Can you return, verbatim, the stretch of lines from the very first one through the line containing "tap(229, 13)"?

Information shown –
____________

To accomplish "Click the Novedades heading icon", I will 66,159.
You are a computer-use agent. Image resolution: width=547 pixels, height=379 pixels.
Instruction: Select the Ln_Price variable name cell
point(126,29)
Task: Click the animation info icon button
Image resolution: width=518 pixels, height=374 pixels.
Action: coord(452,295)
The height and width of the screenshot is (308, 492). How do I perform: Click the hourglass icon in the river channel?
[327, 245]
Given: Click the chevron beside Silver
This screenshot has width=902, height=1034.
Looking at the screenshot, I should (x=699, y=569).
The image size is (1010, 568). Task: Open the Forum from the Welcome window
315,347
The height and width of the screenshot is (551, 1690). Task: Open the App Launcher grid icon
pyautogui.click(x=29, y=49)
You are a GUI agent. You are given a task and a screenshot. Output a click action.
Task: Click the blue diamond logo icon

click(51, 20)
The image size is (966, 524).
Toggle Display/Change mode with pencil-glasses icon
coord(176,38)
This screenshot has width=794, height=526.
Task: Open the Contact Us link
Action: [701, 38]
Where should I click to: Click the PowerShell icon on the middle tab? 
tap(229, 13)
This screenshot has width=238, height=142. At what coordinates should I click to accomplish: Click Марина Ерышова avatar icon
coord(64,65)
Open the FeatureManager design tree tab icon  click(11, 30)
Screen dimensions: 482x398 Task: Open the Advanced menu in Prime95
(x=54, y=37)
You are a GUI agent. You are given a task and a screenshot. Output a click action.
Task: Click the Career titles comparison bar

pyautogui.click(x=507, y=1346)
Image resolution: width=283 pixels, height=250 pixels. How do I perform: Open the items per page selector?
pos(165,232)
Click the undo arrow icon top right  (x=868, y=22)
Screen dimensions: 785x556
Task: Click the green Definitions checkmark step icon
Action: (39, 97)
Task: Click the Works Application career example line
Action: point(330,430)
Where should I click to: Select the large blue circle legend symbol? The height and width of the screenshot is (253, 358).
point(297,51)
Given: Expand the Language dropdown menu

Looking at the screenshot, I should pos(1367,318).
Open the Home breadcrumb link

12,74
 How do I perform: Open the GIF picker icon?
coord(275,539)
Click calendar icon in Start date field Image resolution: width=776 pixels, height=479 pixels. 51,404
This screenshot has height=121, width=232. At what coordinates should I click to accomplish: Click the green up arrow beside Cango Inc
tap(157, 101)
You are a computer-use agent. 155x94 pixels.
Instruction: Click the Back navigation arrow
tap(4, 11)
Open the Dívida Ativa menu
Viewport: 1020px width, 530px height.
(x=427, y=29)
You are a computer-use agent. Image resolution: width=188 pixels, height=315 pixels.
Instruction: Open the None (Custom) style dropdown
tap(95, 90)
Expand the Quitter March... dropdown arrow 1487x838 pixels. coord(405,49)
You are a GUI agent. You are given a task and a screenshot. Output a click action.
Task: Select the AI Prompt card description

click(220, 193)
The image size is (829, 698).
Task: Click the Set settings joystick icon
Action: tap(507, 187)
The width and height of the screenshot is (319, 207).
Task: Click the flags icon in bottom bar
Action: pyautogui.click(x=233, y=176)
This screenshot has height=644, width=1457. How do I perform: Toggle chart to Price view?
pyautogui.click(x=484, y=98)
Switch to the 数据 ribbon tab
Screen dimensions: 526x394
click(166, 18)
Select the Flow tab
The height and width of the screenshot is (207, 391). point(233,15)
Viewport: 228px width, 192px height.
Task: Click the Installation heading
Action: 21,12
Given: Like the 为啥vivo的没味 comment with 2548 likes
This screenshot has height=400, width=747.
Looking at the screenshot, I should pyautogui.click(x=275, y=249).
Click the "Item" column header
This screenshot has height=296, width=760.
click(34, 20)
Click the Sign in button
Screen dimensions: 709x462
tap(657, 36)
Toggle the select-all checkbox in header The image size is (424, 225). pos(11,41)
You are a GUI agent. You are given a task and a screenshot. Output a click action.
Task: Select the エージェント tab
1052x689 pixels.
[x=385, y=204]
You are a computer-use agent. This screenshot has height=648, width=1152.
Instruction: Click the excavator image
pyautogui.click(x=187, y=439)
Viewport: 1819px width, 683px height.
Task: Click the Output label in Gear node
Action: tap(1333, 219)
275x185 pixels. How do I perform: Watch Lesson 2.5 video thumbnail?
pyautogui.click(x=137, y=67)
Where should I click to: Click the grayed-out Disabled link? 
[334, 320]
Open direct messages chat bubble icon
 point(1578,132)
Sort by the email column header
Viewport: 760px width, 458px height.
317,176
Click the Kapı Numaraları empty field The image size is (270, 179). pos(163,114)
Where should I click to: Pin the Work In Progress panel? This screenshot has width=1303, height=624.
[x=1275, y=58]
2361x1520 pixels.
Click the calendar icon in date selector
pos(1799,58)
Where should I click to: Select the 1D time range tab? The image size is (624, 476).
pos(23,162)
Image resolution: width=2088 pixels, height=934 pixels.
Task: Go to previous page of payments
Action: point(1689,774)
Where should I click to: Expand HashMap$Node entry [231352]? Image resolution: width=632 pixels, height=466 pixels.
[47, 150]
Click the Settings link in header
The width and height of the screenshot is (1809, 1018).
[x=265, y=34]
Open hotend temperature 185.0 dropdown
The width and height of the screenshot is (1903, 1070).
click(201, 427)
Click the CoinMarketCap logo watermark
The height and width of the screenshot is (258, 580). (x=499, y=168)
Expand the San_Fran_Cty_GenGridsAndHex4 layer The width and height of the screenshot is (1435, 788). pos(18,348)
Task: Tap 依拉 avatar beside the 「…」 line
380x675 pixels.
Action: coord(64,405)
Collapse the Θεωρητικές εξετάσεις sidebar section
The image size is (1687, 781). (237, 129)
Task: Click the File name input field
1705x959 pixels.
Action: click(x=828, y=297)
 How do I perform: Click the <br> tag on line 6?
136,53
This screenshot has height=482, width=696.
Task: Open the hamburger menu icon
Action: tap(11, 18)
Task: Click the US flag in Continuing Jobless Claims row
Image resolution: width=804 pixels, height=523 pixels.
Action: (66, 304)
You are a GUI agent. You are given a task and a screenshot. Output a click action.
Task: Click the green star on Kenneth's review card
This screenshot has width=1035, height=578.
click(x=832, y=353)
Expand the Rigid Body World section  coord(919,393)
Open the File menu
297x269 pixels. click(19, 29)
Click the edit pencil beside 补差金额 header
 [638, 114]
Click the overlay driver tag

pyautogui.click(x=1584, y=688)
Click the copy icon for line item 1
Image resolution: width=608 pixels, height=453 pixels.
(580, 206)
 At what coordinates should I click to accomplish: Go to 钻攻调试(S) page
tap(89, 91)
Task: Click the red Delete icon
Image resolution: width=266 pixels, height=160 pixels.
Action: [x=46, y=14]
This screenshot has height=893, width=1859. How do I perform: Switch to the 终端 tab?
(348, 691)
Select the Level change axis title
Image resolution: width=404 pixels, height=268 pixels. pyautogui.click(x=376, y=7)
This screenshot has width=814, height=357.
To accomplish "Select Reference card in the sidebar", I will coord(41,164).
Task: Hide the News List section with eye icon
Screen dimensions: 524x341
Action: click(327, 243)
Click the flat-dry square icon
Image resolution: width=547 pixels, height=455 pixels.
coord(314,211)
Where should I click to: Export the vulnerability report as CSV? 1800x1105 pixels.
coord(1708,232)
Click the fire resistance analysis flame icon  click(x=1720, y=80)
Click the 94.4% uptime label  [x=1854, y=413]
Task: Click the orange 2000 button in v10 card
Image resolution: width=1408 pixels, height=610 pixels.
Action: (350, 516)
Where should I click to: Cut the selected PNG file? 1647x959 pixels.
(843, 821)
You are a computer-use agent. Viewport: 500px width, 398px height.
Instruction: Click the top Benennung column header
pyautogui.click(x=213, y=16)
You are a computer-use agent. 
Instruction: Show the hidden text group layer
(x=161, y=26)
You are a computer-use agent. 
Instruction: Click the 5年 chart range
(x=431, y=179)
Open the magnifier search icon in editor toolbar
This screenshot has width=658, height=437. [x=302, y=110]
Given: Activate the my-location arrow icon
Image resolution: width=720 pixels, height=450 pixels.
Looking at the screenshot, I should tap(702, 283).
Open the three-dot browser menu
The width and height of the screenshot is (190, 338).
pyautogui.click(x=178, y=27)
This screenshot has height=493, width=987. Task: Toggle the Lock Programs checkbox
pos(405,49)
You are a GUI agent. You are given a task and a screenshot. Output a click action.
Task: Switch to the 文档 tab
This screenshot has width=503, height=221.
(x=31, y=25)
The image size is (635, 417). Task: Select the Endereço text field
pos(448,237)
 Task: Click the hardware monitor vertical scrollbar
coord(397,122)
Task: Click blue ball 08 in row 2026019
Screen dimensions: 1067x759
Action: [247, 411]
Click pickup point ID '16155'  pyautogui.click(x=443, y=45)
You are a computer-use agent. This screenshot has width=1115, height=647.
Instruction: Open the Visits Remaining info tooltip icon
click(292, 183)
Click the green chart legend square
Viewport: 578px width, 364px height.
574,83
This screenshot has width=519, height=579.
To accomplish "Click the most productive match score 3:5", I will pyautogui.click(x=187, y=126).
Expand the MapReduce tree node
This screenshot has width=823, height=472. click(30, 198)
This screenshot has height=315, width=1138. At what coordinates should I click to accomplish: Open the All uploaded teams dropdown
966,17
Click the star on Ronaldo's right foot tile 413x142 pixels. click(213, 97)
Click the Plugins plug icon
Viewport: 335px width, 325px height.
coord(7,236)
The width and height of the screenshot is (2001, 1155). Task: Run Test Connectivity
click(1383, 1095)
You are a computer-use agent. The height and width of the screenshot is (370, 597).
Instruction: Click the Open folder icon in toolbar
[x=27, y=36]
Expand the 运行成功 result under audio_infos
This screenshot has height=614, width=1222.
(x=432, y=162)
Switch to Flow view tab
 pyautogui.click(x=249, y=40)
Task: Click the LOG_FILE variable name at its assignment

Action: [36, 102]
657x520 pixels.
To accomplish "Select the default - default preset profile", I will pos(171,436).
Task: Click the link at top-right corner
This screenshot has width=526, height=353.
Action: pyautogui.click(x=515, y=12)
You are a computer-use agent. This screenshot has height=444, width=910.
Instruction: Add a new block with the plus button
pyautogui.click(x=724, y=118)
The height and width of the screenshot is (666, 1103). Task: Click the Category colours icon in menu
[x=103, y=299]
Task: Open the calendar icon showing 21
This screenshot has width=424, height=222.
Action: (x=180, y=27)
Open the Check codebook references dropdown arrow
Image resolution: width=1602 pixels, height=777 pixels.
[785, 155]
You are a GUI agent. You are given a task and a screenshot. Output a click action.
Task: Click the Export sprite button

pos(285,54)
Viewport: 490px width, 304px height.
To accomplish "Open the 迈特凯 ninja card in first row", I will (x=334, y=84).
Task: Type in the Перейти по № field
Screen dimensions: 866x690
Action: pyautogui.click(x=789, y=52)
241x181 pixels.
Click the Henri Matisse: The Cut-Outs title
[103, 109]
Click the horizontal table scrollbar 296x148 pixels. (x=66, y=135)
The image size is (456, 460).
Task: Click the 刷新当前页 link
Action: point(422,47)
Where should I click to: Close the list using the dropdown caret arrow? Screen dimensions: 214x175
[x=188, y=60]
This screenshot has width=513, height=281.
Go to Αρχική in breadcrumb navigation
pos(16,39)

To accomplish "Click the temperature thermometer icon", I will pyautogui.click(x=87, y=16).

____________

Task response –
To accomplish "Click the Novedades heading icon", I will 66,159.
You are a computer-use agent. Image resolution: width=547 pixels, height=379 pixels.
Instruction: Select the Ln_Price variable name cell
point(126,29)
Task: Click the animation info icon button
Image resolution: width=518 pixels, height=374 pixels.
Action: coord(452,295)
The height and width of the screenshot is (308, 492). How do I perform: Click the hourglass icon in the river channel?
[327, 245]
Given: Click the chevron beside Silver
This screenshot has width=902, height=1034.
Looking at the screenshot, I should (x=699, y=569).
The image size is (1010, 568). Task: Open the Forum from the Welcome window
315,347
The height and width of the screenshot is (551, 1690). Task: Open the App Launcher grid icon
pyautogui.click(x=29, y=49)
You are a GUI agent. You are given a task and a screenshot. Output a click action.
Task: Click the blue diamond logo icon

click(51, 20)
The image size is (966, 524).
Toggle Display/Change mode with pencil-glasses icon
coord(176,38)
This screenshot has width=794, height=526.
Task: Open the Contact Us link
Action: [701, 38]
Where should I click to: Click the PowerShell icon on the middle tab? 
tap(229, 13)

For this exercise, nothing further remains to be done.